[Data excerpts]
####################

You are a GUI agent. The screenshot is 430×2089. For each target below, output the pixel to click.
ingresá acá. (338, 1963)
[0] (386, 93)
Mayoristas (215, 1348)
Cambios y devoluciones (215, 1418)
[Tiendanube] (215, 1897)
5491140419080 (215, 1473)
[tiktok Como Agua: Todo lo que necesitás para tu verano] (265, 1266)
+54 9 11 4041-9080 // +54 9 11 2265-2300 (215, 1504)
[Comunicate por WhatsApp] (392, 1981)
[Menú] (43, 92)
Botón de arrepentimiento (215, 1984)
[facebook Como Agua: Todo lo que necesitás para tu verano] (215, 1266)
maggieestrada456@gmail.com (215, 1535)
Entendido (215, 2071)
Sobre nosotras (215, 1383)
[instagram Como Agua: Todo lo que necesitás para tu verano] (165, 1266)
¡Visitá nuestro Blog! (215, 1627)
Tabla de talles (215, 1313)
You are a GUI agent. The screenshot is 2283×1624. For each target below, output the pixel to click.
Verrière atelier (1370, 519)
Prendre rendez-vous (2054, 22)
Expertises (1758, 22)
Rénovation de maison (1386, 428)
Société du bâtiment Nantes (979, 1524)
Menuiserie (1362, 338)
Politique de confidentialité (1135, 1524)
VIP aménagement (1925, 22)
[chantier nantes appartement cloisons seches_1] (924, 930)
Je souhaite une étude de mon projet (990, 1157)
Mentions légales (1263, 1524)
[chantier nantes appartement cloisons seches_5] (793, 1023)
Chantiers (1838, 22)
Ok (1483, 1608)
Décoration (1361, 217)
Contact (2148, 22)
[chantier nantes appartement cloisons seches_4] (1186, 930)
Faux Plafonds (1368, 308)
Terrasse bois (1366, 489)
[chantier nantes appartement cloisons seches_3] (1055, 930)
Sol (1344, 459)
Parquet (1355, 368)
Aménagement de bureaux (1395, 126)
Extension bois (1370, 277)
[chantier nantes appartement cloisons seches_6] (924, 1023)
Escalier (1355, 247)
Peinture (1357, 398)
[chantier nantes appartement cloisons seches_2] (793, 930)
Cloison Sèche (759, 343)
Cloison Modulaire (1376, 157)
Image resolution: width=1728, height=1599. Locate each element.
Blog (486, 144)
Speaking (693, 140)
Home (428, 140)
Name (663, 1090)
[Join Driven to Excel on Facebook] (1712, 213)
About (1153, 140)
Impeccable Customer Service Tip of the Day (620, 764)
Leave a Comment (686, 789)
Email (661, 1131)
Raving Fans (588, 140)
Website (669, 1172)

####################

PROBLEM STATEMENT
From the records above, quote only the lines running from the line with "ingresá acá. (338, 1963)" to the line with "2265-2300 (215, 1504)", both lines included.

RESPONSE TO THIS TASK
ingresá acá. (338, 1963)
[0] (386, 93)
Mayoristas (215, 1348)
Cambios y devoluciones (215, 1418)
[Tiendanube] (215, 1897)
5491140419080 (215, 1473)
[tiktok Como Agua: Todo lo que necesitás para tu verano] (265, 1266)
+54 9 11 4041-9080 // +54 9 11 2265-2300 (215, 1504)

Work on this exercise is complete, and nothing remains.